We are taught to think of time as a resource, that we can manage and sort into useful allotments. We are taught to determine the value(s) of our actions, and how to categorise the various forms of value attributed and action performed. We are taught to articulate an ends, and seek a means. We are taught to reduce the complexity and infinite possibility of daily life to a workable cost / benefit analysis.
We aren’t taught these notions explicitly, but are socialised into them from a young age. We internalise them, and have them affirmed by our daily experiences as participants in a capitalist economy. Operating at both a micro and macro level, they are part and parcel of the wider system that judges achievement and rewards progress. They are a psychological tool in the overarching process whereby control of the many is enacted by the few – that insidious many-faced enemy, the patriarchy.
What if we unlearned these notions? What if the assumptions they are based on are wrong? Can we replace them, and with what? What are the strategies for doing so?
Courtney Coombs is working on unlearning. I’m sure she’d recommend it, if you asked her. Without unlearning, the radical shift in understanding necessary to underpin the reimagining of fundamental structures will continually encounter obstacles in the form of prior ‘knowledge’. A new system cannot be conceived using the language and rules of an old one.

## Data excerpt
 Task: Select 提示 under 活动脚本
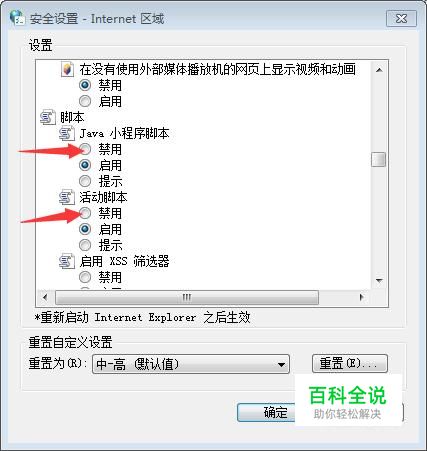[85, 245]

## Problem
Extend the essay about unlearning, starting right after its last sentence, which ends with "the language and rules of an old one".

## Result of the task
The task of unlearning is complex and vast, and the works presented in Coombs’ Urban Strolling mark the beginning of her engagement with these ideas. Created during her month long residency on the small Spanish island of Cadiz, her video Walking is not a Sport proposes the action of walking as both a strategy of and metaphor for the process of unlearning. With no particular destination and no determined route, Coombs video trails her on a stroll through the town. Unhurriedly, she moves throughout the lanes and squares shared by pedestrians, cyclists and motorists alike.
A pointedly simple work, Coombs found this sort of walking to be analogous to the process of unlearning. Leaving the known behind and always moving forward, though towards what is unanticipated. Opening oneself up to the experience of the walk, soaking in the sights and sounds without motive or intention, being present. This is the approach to knowledge that forms the basis of unlearning.
Within her artistic practice, Coombs has always sought to strip away anything superfluous, and present the idea in its most concise and articulate form. Her audio work Urban Strolling is just that – simply the sound of footsteps walking, the work is sublimely minimal. By presenting only the sound, Coombs isolates the action of walking and emphasises the body as the vehicle for the action. Entirely self-driven and directed, walking becomes pure agency, each step at once vulnerable and defiant in the face of the unknown.
To challenge complexity with simplicity is an unlearning strategy. To embrace the whole from a part is an unlearning strategy. To allow for contradiction is an unlearning strategy. To search with no conceptions of what for is an unlearning strategy. Coombs moves forward, unlearning.
Written by Lisa Bryan-Brown
From the exhibition ‘Urban Strolling’ by Courtney Coombs. 18th March, 2016.
Essay courtesy of Cut Thumb ARI.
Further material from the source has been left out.